Im Theater schätzte sie besonders das Miteinander. Vom Schauspieler über den Visagisten bis hin zum Einlass müssen hier alle Hand in Hand arbeiten, damit das Erlebnis für das Publikum am Ende perfekt wird. Die wenigsten Involvierten stehen beim Applaus auf der Bühne. Doch wenn das Publikum klatscht, sind alle mitgemeint. Das begeistert Lisa. Genau wie das ständige Improvisieren, das Haushalten mit knappen Mitteln – Not macht erfinderisch – die sprühende Kreativität. „Vielleicht bekomme ich auch einen Schlag, sollte ich eines Tages in diese Szene zurückkehren“, sagt sie selber. Doch trotzdem wird der Kultur- und Schauspielbetrieb für sie immer ein Faszinosum bleiben. Wo sonst lässt sich ihr Interesse für Dialekte besser ausleben? Wo sonst können aufwendige Kostümproduktionen – Lisa ist ein großer Fan davon – auch außerhalb von arte, ARD und ZDF genossen werden?
Nach vielen Jahren in Nordrhein-Westfalen und zahlreichen Monaten in den Paradiesen dieser Welt sehnte sich Lisa wieder nach festem Boden unter den Füßen und einem Zuhause, nicht nur für begrenzte Zeit. Veränderung musste her. Der Zeitpunkt erschien ideal, um einen langen Traum zu erfüllen und Berlin als neuen Lebensmittelpunkt festzusetzen. In Friedrichshain fand sie einen Stadtteil, der Lisa städtebaulich repräsentiert: Ein bisschen Hipster, ein bisschen Alternativ, gesellig. Mit Letzterem kennt sich Lisa ganz besonders aus: Über mehrere Jahre lebte sie in einer 7er-Wohngemeinschaft. Vielleicht kommt daher ihr Hang zum sozialen Miteinander, das auch gemeinsame Mahlzeiten als Ritual berücksichtigt? Offen, doch stets schlagfertig – Lisa kann zudem nicht nur als eine Art Blaupause für den sympathisch-frechen Ruhrpottbewohner herangezogen werden, sondern ist damit mit Berlin mehr als kompatibel.

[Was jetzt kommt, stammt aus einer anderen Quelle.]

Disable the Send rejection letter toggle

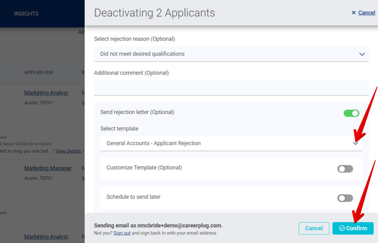(351, 113)

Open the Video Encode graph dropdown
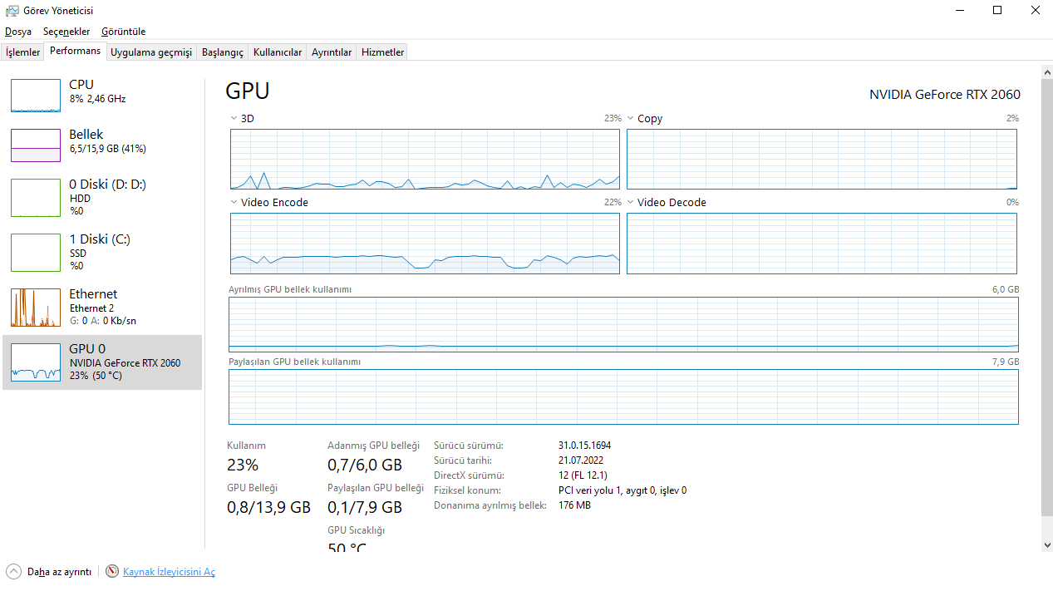234,202
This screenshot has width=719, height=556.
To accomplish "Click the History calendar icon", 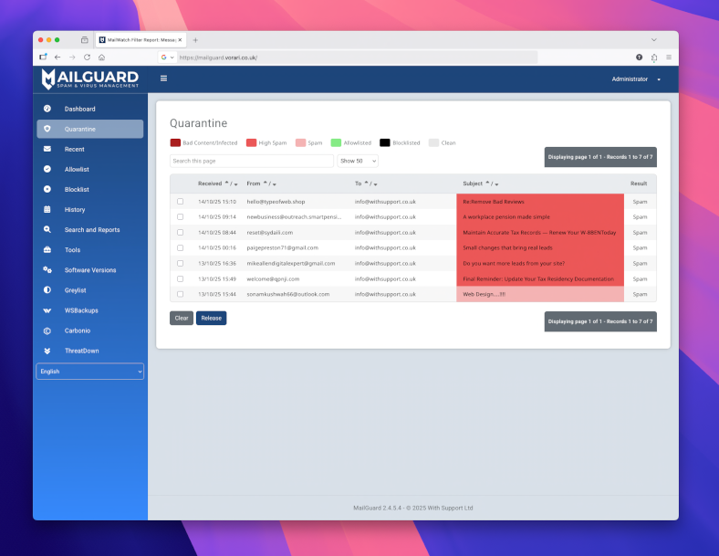I will tap(47, 209).
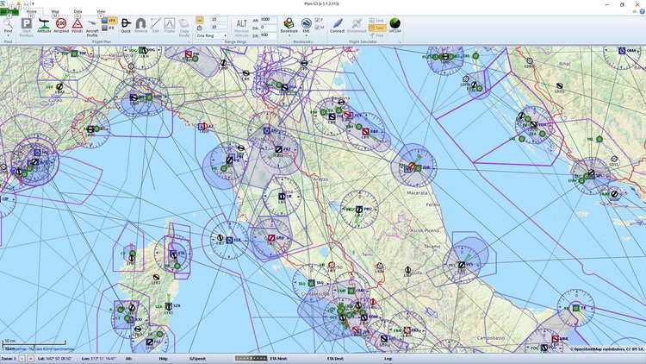Open the Bookmark dropdown menu
This screenshot has width=646, height=364.
(x=289, y=33)
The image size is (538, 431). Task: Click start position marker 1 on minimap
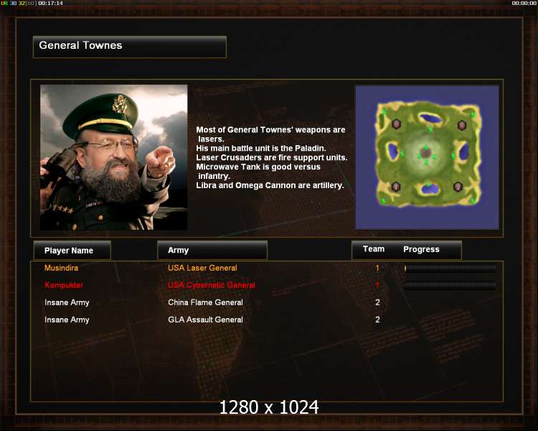click(x=396, y=187)
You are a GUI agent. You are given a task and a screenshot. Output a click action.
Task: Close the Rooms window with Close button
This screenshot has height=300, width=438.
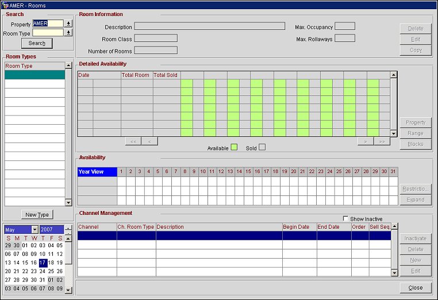[x=416, y=287]
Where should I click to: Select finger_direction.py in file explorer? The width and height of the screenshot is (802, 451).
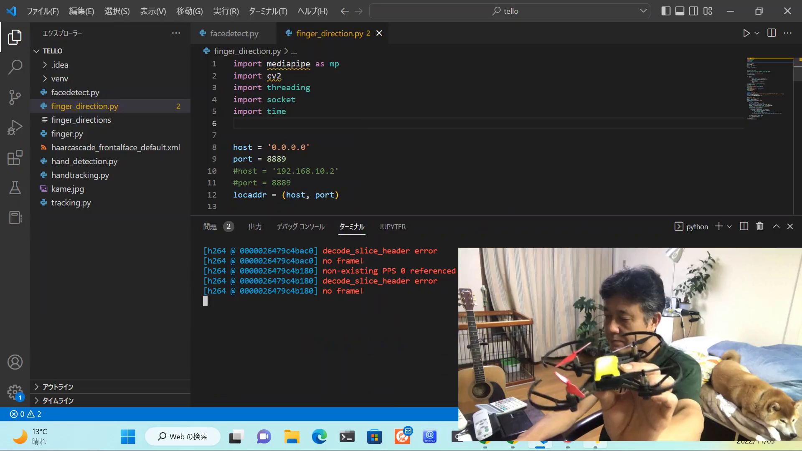[x=85, y=106]
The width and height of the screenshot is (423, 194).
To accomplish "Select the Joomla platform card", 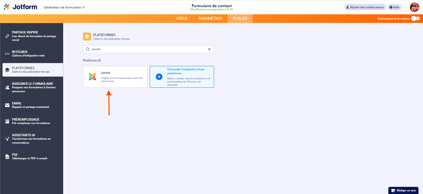I will (115, 77).
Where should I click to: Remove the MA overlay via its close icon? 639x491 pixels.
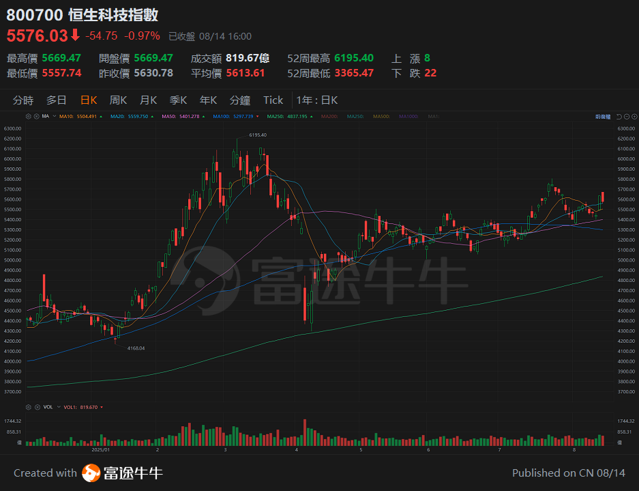click(x=37, y=117)
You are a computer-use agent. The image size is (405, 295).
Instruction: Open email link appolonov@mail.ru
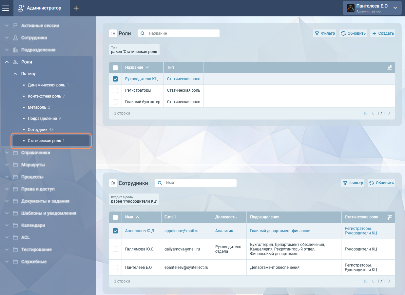coord(182,231)
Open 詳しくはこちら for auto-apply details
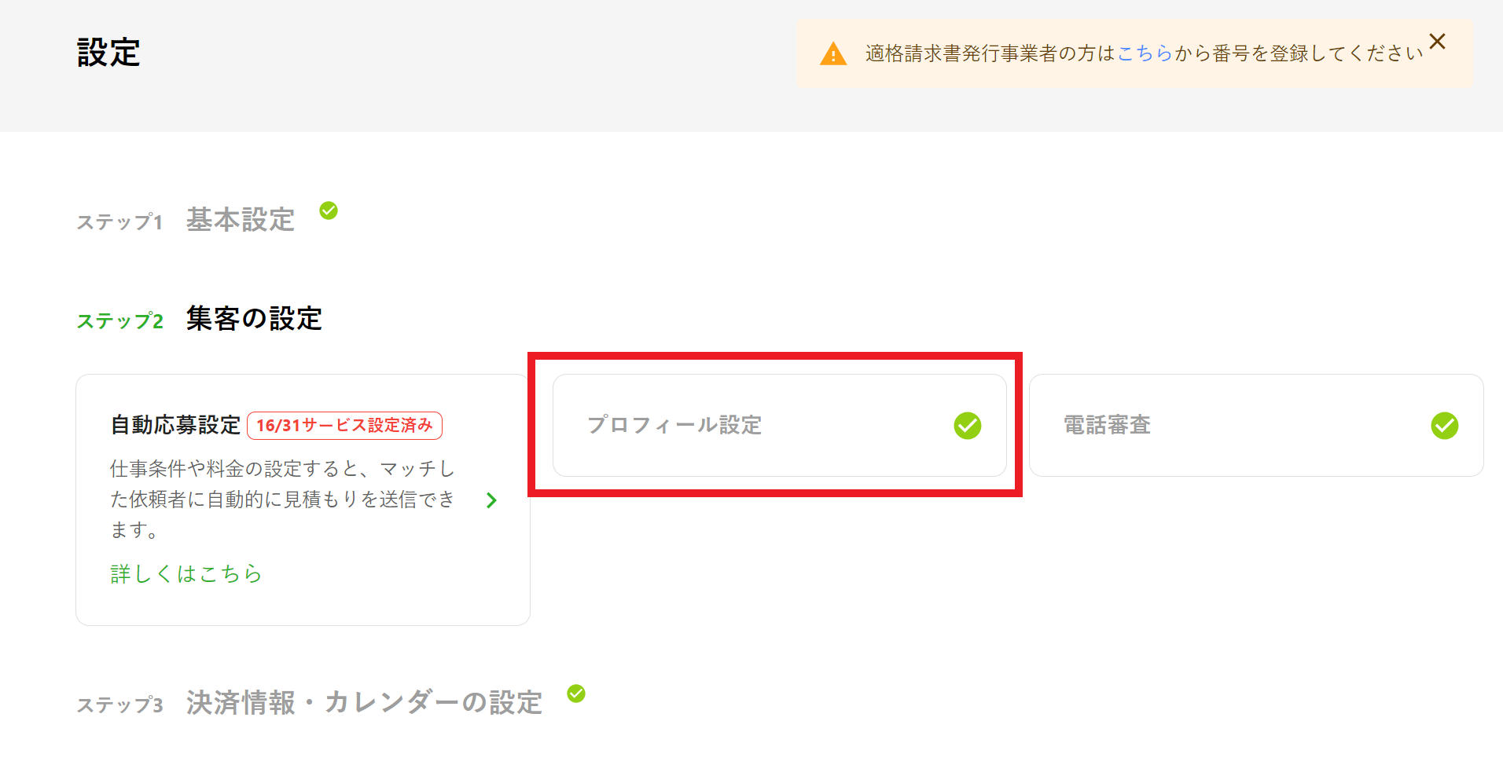Screen dimensions: 1503x776 point(186,573)
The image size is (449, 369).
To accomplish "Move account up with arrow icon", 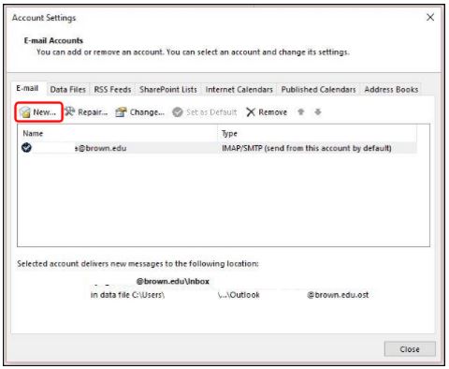I will click(300, 111).
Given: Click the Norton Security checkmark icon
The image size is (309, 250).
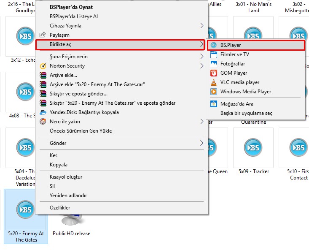Looking at the screenshot, I should (x=43, y=66).
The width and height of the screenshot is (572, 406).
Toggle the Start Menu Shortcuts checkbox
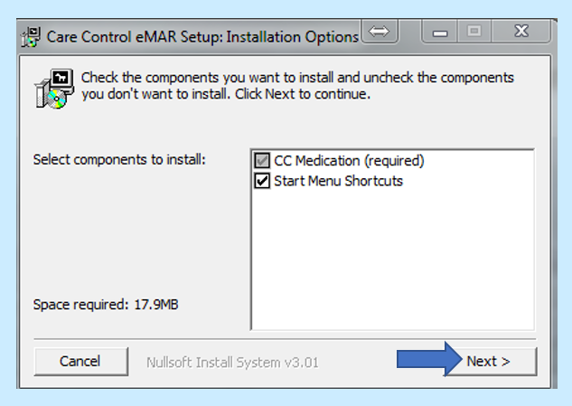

Ist Lisa nach all den Reisen angekommen? Vorläufig wahrscheinlich schon, doch es ist nicht auszuschließen, dass sie nicht doch nochmal das Fernweh packt und der Ruf des Abenteuers immer lauter schallt. Bis dahin hat sie an der Spree eine Heimat gefunden – und wenn die Vermissung nach den Orten ihrer Kindheit zunimmt und diese eine neue und ungeahnte, exotische Attraktivität bekommen, dann kennt sie den Weg ja: Berlin, Dortmund, Bochum, Essen, Wesel – begleitet von dem gleichmäßigen Rattern und langsamen Schwanken des Zuges.